Doch rechtfertigt die bloße Zugehörigkeit zu einer der in § 18 Abs. 1 Nr. 1 Satz 2 EStG genannten Berufsgruppen noch nicht die Annahme freiberuflicher Einkünfte. Vielmehr muss die tatsächlich ausgeübte Tätigkeit freiberuflicher Art, d.h. für den jeweiligen Katalogberuf berufstypisch sein (vgl. BFH-Urteil vom 18.10.2006, XI R 9/06, BStBl. II 2007, 210, mit weiteren Nachweisen).

Die von dem Kläger tatsächlich als Betreuer ausgeübte Tätigkeit ist nach den Schilderungen des Klägers und nach den vorgelegten Beschlüssen zur Betreuerbestellung bzw. den vorgelegten Betreuerausweisen ganz überwiegend eine typische Betreuertätigkeit, die keine spezifischen juristischen Kenntnisse und keine juristische Ausbildung voraussetzt. Dem entspricht auch das äußere Bild der Tätigkeit des Klägers: Er wir aufgrund gerichtlicher Bestellungen tätig, nicht aufgrund eines anwaltlichen Mandats; dementsprechend richtet sich seine Vergütung nach Betreuungsrecht, nicht nach der (im Streitjahr noch geltenden) BRAGO (siehe hierzu auch BFH-Urteil vom 01.02.1990, IV R 42/89, BStBl. II 1990, 534, in den Entscheidungsgründen unter 2. a).
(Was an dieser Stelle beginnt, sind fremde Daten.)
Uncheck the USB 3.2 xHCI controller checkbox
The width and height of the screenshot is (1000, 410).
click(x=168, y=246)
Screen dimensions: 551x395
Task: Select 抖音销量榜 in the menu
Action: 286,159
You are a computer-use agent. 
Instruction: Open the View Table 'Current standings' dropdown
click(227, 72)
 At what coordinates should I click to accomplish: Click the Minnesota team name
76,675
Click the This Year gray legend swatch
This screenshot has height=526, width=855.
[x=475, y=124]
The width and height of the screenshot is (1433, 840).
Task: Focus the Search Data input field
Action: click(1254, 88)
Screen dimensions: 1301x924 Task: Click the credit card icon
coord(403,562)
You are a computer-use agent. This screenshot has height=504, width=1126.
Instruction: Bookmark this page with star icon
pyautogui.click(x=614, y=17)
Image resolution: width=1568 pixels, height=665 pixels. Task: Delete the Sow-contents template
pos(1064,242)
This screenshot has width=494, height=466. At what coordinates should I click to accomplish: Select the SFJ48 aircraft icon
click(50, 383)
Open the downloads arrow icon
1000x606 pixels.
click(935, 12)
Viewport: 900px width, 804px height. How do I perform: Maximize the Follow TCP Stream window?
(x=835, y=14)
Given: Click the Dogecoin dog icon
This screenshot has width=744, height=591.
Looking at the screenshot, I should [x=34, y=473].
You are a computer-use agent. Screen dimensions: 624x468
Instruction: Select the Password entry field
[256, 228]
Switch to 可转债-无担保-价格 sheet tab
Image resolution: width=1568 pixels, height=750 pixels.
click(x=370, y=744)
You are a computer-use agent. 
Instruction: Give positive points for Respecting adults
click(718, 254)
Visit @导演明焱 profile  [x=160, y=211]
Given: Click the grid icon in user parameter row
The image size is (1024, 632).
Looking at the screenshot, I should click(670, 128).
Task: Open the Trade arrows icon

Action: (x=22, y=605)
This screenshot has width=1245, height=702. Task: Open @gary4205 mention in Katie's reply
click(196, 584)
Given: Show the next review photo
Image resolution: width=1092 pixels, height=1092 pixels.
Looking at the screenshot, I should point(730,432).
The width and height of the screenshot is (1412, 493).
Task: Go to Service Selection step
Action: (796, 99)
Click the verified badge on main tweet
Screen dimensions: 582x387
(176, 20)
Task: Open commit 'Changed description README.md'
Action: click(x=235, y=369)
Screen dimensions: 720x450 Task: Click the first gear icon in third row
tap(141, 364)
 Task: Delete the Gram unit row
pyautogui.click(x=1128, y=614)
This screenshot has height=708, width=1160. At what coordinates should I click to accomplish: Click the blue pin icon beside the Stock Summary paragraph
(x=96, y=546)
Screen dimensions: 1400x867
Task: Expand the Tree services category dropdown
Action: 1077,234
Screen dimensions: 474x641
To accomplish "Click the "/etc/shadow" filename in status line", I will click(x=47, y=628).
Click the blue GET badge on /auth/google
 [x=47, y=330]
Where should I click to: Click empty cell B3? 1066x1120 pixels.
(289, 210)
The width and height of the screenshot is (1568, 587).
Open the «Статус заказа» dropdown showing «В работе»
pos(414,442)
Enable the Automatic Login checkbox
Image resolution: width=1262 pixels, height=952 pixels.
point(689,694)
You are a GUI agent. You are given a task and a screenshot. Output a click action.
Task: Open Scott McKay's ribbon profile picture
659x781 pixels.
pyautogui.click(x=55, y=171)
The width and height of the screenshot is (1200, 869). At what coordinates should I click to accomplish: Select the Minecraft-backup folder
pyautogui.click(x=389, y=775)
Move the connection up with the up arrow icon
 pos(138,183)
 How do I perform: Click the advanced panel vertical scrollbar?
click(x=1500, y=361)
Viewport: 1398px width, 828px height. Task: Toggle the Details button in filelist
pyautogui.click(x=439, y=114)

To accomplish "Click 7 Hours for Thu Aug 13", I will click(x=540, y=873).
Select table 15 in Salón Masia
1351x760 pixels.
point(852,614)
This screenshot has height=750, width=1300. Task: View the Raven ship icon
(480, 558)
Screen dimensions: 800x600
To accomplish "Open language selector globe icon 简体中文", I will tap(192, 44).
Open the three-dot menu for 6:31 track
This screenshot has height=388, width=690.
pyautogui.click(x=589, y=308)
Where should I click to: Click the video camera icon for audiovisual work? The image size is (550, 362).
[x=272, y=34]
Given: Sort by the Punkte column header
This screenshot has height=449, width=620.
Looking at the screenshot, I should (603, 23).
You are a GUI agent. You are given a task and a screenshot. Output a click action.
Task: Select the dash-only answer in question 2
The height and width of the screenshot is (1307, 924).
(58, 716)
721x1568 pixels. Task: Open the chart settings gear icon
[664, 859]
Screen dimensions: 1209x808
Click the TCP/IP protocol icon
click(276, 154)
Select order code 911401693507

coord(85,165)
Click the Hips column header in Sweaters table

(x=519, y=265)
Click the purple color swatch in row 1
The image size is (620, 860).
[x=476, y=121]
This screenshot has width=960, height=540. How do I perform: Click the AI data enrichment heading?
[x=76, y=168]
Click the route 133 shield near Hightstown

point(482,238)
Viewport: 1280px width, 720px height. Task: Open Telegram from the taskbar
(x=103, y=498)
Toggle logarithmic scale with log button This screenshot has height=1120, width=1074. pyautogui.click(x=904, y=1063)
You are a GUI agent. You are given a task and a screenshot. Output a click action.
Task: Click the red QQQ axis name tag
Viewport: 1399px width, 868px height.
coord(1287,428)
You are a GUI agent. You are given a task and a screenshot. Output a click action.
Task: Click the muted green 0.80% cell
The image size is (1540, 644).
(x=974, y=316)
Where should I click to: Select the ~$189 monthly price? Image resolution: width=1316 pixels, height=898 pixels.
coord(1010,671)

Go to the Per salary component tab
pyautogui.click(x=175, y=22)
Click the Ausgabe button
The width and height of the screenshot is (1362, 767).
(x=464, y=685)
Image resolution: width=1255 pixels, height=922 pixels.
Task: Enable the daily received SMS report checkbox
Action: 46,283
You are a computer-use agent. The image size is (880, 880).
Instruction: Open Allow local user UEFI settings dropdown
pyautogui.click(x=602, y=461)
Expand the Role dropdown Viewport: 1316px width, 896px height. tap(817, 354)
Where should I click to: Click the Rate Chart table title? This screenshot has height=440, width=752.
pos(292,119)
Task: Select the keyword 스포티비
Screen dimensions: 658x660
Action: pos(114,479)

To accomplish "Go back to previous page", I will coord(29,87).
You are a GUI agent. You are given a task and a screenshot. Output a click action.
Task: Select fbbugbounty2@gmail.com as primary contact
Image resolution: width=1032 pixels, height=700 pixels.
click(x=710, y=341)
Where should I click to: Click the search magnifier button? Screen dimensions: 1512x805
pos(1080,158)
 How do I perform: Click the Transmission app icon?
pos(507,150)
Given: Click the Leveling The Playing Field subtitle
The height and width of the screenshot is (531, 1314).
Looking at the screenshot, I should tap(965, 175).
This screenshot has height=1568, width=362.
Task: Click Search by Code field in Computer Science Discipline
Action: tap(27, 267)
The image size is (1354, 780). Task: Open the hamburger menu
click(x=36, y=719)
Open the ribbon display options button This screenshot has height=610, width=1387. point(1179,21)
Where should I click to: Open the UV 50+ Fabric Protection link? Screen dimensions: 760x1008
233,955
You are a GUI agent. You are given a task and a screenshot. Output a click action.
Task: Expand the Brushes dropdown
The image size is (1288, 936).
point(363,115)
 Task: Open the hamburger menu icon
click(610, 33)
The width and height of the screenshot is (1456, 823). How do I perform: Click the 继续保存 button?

Dass der Kläger in den ihm übertragenen Aufgabenkreisen auch juristisch tätig geworden ist bzw. dass dem Kläger Aufgabenkreise übertragen worden sind, in denen ein Nichtjurist gar nicht hätte tätig werden können, und dass der Kläger somit gerade aufgrund seiner juristischen Ausbildung als Betreuer bestellt wurde, rechtfertigt kein anderes Ergebnis. Zum einen sind die juristischen Aufgaben, die der Kläger als Betreuer übernommen hat, weder für die einzelnen Betreuungsfälle noch für seine Gesamttätigkeit prägend. Die Übertragung der Aufgabenkreise "Vertretung im Ehescheidungsverfahren" oder "Vertretung in Straf- und Ordnungswidrigkeitenverfahren" unter der Geschäfts-Nr.: ... erfolgte beispielsweise (nur) neben der Übertragung der weiteren Aufgabenkreise "Gesundheitssorge", "Aufenthaltsbestimmung", "Suche nach einer geeigneten Wohngruppe", "Unterstützung bei der Suche nach einer geeigneten Beschäftigung" und "allgemeine Interessenvertretung gegenüber Behörden, Institutionen und sonstigen Dritten". Zum andern lassen sich die unter Umständen genuin juristischen Tätigkeiten des Klägers nicht von der übrigen Betreuungstätigkeit abgrenzen. Die von dem Berichterstatter im Erörterungstermin aufgezeigte Möglichkeit einer Aufteilung der als Betreuer erzielten Einnahmen nach objektiven Kriterien hat der Kläger nicht aufgegriffen.

d) Der erkennende Senat hält es zudem auch vor dem Hintergrund des Gebotes steuerlicher Belastungsgleichheit für sachgerecht, wenn die Betreuungstätigkeit eines Rechtsanwalts steuerrechtlich ebenso behandelt wird wie die Betreuungstätigkeit beispielsweise eines Diplom-Pädagogen.

3. Die Nebenentscheidungen beruhen auf §§ 135 Abs. 1, 115 Abs. 2 FGO.